Il était attendu... le voici rendu...
les juges de la Cour européenne des droits de l'Homme ont à nouveau statué sur l'affaire Medvedyev contre France...

Tous ceux qui conteste (moi y compris) la réforme annoncée de la procédure pénale avaient, entre autre argument, la décision rendue  par les juges de Strasbourg le 10 juillet 2008 dans laquelle il était clairement dit que "le procureur de la République n’est pas une "autorité judiciaire" au sens que la jurisprudence de la Cour donne à cette notion : il lui manque en particulier l’indépendance à l’égard du pouvoir exécutif pour pouvoir être ainsi qualifié"...

Le Procureur général près de la Cour de cassation avait d'ailleurs su le rappeler à François Fillon et Michèle Alliot Marie lors de la rentrée solennelle de la Cour de cassation...

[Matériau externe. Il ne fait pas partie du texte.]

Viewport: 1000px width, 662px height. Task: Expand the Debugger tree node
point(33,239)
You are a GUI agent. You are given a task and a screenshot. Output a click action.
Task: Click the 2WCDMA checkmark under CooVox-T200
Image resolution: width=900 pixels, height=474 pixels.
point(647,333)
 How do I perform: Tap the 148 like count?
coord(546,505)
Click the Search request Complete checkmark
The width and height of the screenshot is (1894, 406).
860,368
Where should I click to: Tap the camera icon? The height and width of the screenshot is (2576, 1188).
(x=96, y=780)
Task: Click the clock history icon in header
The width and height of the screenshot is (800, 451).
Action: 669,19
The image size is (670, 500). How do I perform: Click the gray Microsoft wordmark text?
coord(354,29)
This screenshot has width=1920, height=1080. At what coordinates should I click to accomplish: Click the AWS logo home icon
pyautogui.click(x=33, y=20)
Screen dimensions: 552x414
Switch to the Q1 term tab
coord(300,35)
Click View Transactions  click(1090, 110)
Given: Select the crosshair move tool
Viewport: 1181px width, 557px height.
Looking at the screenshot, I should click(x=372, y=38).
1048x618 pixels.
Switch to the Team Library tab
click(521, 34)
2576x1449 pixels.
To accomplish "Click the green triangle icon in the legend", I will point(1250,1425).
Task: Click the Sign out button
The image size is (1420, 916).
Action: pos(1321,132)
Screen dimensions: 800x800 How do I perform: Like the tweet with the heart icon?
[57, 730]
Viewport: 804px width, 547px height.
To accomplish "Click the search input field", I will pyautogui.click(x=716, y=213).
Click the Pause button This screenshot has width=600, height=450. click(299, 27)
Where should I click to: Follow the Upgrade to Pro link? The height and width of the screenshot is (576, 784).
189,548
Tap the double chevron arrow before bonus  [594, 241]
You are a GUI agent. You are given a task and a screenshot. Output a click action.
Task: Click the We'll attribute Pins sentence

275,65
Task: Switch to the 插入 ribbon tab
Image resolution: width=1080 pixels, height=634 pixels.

Oui mais voilà l'histoire ne s'arrête pas là...
Suite à cette horrible nouvelle qui compromet les plans de réforme de certains, la France a fait appel et l'affaire a été
réexaminée devant la grande chambre...

Et, voilà que certains, sensés informer le public, déclarent que la cour ne remet pas en cause le statut du parquet


 

Mais au fait c'est quoi "l'affaire Medvedyev" ?


Il était une fois...un cargo dénommé le winner immatriculé au Cambodge.
Celui-ci fit l’objet en juin 2002 d’une demande d’interception de la part de la France, ce navire étant soupçonné de transporter des quantités importantes de drogue vouées à être distribuées sur les côtes européennes.

Par une note verbale du 7 juin 2002, le Cambodge donna son accord à l’intervention des autorités françaises. Sur ordre du préfet maritime et à la demande du procureur de la République de Brest, un remorqueur fut dépêché de Brest pour prendre en charge le navire et le dérouter vers ce port français. Suite à l’interception du Winner par la Marine française au large des îles du Cap Vert, l’équipage fut consigné dans les cabines du cargo et maintenu sous la garde des militaires français.

 

A leur arrivée à Brest le 26 juin 2002, soit treize jours plus tard, les requérants furent placés en garde à vue, avant d’être présentés le jour même à des juges d’instruction. Les 28 et 29 juin, ils furent mis en examen et placés sous mandant de dépôt.

 

A l’issue de la procédure pénale diligentée contre eux, trois des requérants furent déclarés coupables de tentative d’importation non autorisée de stupéfiants commise en bande organisée et condamnés à des peines allant de trois à vingt ans d’emprisonnement. Six furent acquittés.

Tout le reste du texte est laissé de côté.